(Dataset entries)
= Beginning of Section =
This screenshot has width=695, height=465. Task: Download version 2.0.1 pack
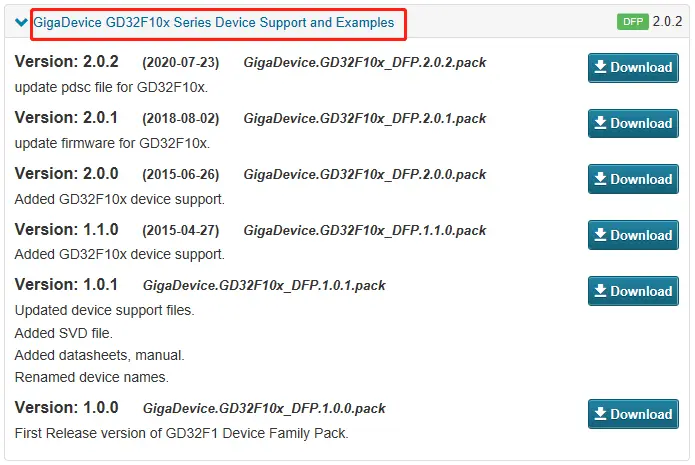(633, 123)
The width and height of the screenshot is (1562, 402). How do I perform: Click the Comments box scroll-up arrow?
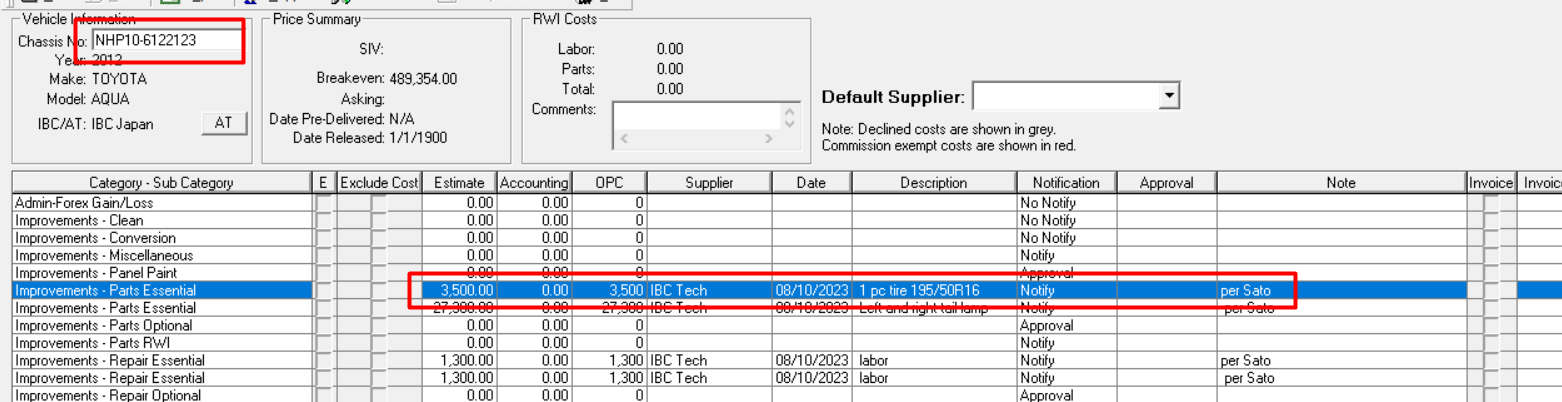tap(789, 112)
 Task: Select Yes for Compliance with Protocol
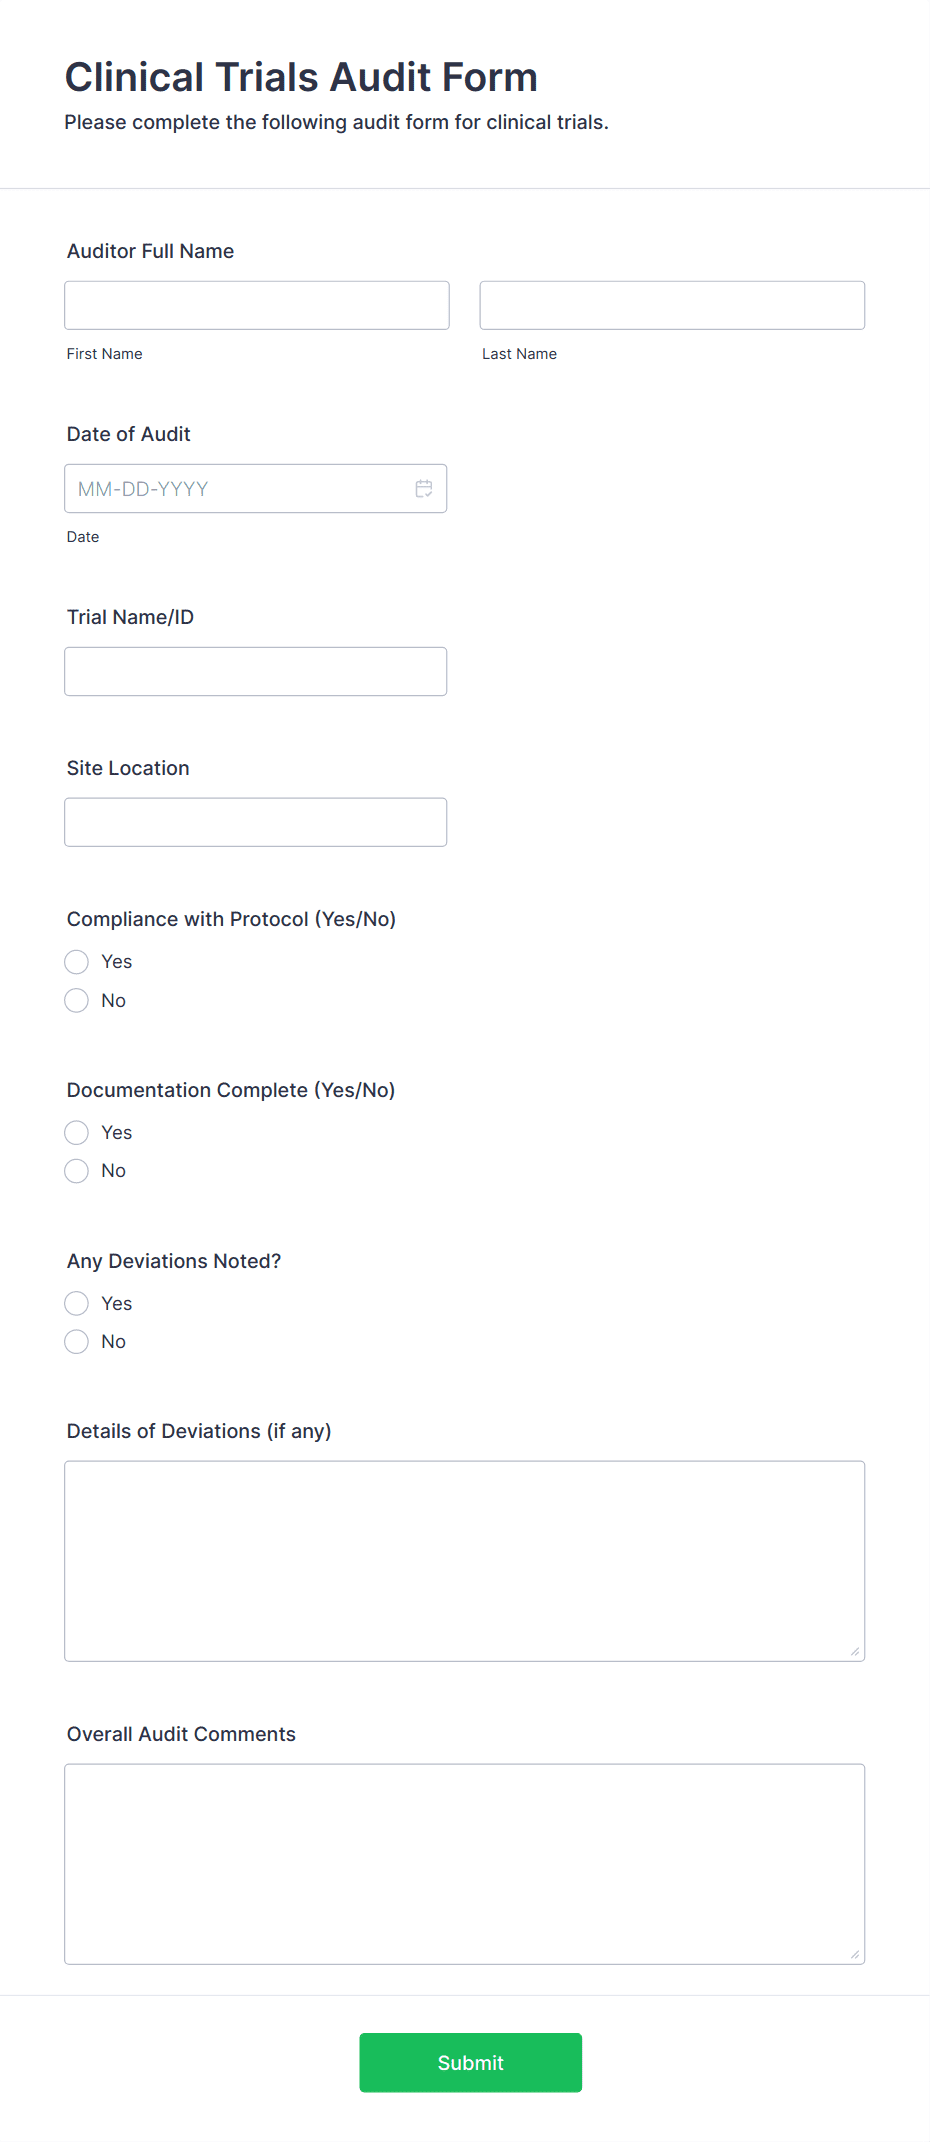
= End of Section =
- [Task item] When copying the entries above, keep each word as it is and exclude any image.

- [Result of the exercise]
This screenshot has width=695, height=465. Task: Download version 2.0.1 pack
(633, 123)
The width and height of the screenshot is (1562, 402). How do I perform: Click the Comments box scroll-up arrow?
tap(789, 112)
 Task: Select Yes for Compliance with Protocol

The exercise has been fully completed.